4.4.11

Quella mala revoluciòn

  LUIGI GENINAZZI  (Avvenire)
L’epitaffio più crudele gliel’ha dedi­cato El Paìs: ebbene sì, il giornale fiancheggiatore del Partito socialista spa­gnolo, fino a poco tempo fa sostenitore entusiasta del governo. «Zapatero aveva detto che non ci avrebbe deluso. Adesso sappiamo invece che ci ha deluso. E for­se ha deluso anche se stesso». Finisce nel­la polvere il sogno radical-socialista di u­na Spagna che si voleva modello per la si­nistra europea. Finisce l’era Zapatero, un’agonia ancor più penosa se si pro­lungherà fino alla scadenza della legisla­tura nel marzo del 2012. Di fatto, an­nunciando ieri la sua rinuncia a essere candidato premier alle prossime elezio­ni politiche, il leader spagnolo ha preso atto di un crollo, personale e politico, che non poteva più essere camuffato. In ca­duta verticale nei sondaggi, con l’81% de­gli elettori che recentemente hanno di­chiarato di non avere alcuna fiducia nel loro capo di governo, e sempre più in dif­ficoltà nel suo stesso partito, era ormai giunto al capolinea.

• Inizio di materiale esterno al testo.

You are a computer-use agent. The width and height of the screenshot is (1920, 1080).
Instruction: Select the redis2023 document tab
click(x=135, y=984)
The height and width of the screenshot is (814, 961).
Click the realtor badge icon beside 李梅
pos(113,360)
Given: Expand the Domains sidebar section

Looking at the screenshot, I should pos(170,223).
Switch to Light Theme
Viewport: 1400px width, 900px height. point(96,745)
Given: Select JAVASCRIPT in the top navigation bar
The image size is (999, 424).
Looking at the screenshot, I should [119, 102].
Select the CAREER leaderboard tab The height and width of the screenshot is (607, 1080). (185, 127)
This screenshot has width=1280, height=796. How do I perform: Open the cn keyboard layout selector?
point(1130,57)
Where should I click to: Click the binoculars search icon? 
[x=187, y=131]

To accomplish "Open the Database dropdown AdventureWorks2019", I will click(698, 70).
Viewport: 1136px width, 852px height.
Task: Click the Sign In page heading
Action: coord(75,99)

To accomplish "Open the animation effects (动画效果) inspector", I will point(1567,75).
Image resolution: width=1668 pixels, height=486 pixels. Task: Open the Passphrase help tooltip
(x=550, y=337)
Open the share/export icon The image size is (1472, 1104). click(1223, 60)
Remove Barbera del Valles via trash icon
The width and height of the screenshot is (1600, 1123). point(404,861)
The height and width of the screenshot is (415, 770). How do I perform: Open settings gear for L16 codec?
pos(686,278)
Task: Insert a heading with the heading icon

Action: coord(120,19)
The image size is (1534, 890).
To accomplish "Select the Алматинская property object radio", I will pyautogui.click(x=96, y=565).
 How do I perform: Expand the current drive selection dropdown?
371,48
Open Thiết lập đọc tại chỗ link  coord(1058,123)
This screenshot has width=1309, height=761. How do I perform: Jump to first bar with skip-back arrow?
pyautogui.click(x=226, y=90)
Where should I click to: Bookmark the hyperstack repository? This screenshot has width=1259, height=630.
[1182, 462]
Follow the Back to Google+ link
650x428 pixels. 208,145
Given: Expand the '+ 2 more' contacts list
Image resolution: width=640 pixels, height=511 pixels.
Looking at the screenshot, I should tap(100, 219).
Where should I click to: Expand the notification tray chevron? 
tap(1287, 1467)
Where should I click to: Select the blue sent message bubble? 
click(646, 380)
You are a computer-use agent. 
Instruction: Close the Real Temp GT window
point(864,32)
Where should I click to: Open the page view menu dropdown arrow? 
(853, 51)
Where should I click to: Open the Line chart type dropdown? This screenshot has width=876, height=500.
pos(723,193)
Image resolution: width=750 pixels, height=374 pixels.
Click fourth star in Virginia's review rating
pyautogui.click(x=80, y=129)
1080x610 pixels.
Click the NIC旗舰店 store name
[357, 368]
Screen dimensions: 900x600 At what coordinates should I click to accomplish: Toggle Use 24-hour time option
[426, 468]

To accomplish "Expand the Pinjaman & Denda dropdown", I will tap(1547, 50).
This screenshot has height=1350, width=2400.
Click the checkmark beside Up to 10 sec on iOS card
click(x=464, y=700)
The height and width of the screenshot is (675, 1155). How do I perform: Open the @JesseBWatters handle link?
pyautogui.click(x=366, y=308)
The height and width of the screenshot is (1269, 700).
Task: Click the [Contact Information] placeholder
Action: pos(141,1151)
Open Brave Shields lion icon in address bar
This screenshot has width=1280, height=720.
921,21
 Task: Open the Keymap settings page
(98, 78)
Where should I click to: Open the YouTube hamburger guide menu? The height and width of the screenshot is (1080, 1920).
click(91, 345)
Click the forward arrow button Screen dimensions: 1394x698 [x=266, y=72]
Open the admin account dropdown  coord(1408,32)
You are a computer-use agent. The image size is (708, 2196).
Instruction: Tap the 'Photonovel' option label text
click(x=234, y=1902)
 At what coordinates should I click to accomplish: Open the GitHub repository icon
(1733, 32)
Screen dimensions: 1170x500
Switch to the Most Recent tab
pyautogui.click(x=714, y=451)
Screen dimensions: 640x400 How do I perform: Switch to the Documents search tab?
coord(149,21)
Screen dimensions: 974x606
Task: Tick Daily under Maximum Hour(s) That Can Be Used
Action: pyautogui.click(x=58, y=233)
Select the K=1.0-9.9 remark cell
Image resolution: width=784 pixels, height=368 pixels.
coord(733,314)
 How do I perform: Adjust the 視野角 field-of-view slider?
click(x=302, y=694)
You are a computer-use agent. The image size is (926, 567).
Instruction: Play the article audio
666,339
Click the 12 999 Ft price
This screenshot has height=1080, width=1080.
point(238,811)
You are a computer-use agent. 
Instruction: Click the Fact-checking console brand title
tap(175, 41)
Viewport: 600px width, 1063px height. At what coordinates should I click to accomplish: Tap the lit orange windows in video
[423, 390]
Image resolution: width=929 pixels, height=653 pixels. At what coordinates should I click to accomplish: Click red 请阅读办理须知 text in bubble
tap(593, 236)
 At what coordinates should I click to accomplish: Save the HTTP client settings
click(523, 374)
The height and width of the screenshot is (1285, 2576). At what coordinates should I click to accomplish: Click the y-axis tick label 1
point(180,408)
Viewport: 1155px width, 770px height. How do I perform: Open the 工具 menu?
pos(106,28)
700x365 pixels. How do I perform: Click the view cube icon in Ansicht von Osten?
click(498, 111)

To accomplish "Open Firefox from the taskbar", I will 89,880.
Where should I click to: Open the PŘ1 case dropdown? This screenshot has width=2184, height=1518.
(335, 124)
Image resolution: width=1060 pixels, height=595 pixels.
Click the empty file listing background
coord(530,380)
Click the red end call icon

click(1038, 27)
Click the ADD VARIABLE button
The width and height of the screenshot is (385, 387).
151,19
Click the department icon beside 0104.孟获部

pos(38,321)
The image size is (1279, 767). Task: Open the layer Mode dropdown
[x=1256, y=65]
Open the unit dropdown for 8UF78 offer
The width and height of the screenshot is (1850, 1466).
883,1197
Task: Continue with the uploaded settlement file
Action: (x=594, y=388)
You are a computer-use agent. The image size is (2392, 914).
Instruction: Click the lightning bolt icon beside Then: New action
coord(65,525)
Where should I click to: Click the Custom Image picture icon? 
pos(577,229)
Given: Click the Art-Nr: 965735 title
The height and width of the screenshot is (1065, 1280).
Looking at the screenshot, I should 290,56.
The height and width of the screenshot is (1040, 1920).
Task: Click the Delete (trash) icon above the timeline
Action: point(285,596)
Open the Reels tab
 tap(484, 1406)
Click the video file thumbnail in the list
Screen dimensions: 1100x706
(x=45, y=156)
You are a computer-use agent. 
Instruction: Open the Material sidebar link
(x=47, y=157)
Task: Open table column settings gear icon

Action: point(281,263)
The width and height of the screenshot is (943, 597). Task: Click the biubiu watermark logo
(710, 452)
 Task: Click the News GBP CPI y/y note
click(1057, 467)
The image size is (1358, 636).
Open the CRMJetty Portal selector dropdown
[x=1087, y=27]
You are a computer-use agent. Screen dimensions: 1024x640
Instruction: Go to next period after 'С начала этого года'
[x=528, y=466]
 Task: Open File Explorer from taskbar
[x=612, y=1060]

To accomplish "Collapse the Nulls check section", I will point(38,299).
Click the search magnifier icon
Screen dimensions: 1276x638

  A Zapatero è scoppiata fra le mani una devastante crisi economica, con il record di una disoccupazione al 20%, il doppio della media dell’Unione europea. Una cri­si aggravata dalla sua resistenza iniziale ad ammetterla e dalla fatica successiva a correggere il tiro, rimangiandosi molte promesse con le quali era riuscito a otte­nere un secondo mandato di governo nel 2008. Un brutto e brusco risveglio dai so­gni di gloria, dopo l’annuncio (precipito­so) del 'sorpasso' sull’Italia e l’ambizio­ne a raggiungere e superare anche Fran­cia
e Germania. Ma il fallimento di Zapatero non si ridu­ce al saldo negativo dell’economia. L’e­redità più pesante che lascia alla Spagna è quella che, parafrasando il noto film di Almodovar, potremmo definire come la «mala revolución», una serie di provve­dimenti legislativi che hanno trasforma­to il Paese iberico nella società più per­missiva d’Europa. Dal matrimonio omo­sessuale al divorzio-express, dalla libera­lizzazione della ricerca sulle staminali embrionali all’educazione scolastica che impone l’insegnamento della teoria del 'genere', dalla clonazione terapeutica al­l’aborto facile per le minorenni, gli otto anni di zapaterismo sono stati contras­segnati da una folle corsa ad abbattere princìpi etici e senso comune, in nome di un «progresso irrefrenabile» che este­nua i legami basilari e riduce l’individuo a un fascio di pulsioni. Molti analisti han­no notato che in questo modo il governo di Madrid è entrato in rotta di collisione con la Chiesa. Ma in gioco c’era qualco­sa persino di più profondo. Se i cattolici spagnoli hanno alzato la voce e sono ri­petutamente scesi in piazza a protestare non è stato per difendere chissà quali pri­vilegi ma per denunciare una deriva so­ciale e civile imposta dall’alto. Nessuno s’immaginava una cosa del genere quan­do nel marzo del 2004 un giovane socia­lista di nome José Luis Rodriguez Zapa­tero, al quale nessuno dava la minima chance, vinse inopinatamente le elezio­ni sull’onda dello choc emotivo per l’at­tentato di Atocha. Invece, con la sua aria da timido cerbiatto, ha portato avanti un’operazione spregiudicata e arrogan­te. Pochi lo rimpiangeranno, anche nel suo stesso partito dove il successore non ha per il momento né nome né identikit. Adesso per la Spa­gna si apre un capitolo nuo­vo. L’ideologia ultra-radicale ha lasciato il segno, e non sarà facile invertire la marcia. La deludente eredità di Zapatero rappresenta un fardello pesante. Prima gli spagnoli se la scrolle­ranno di dosso e meglio sarà.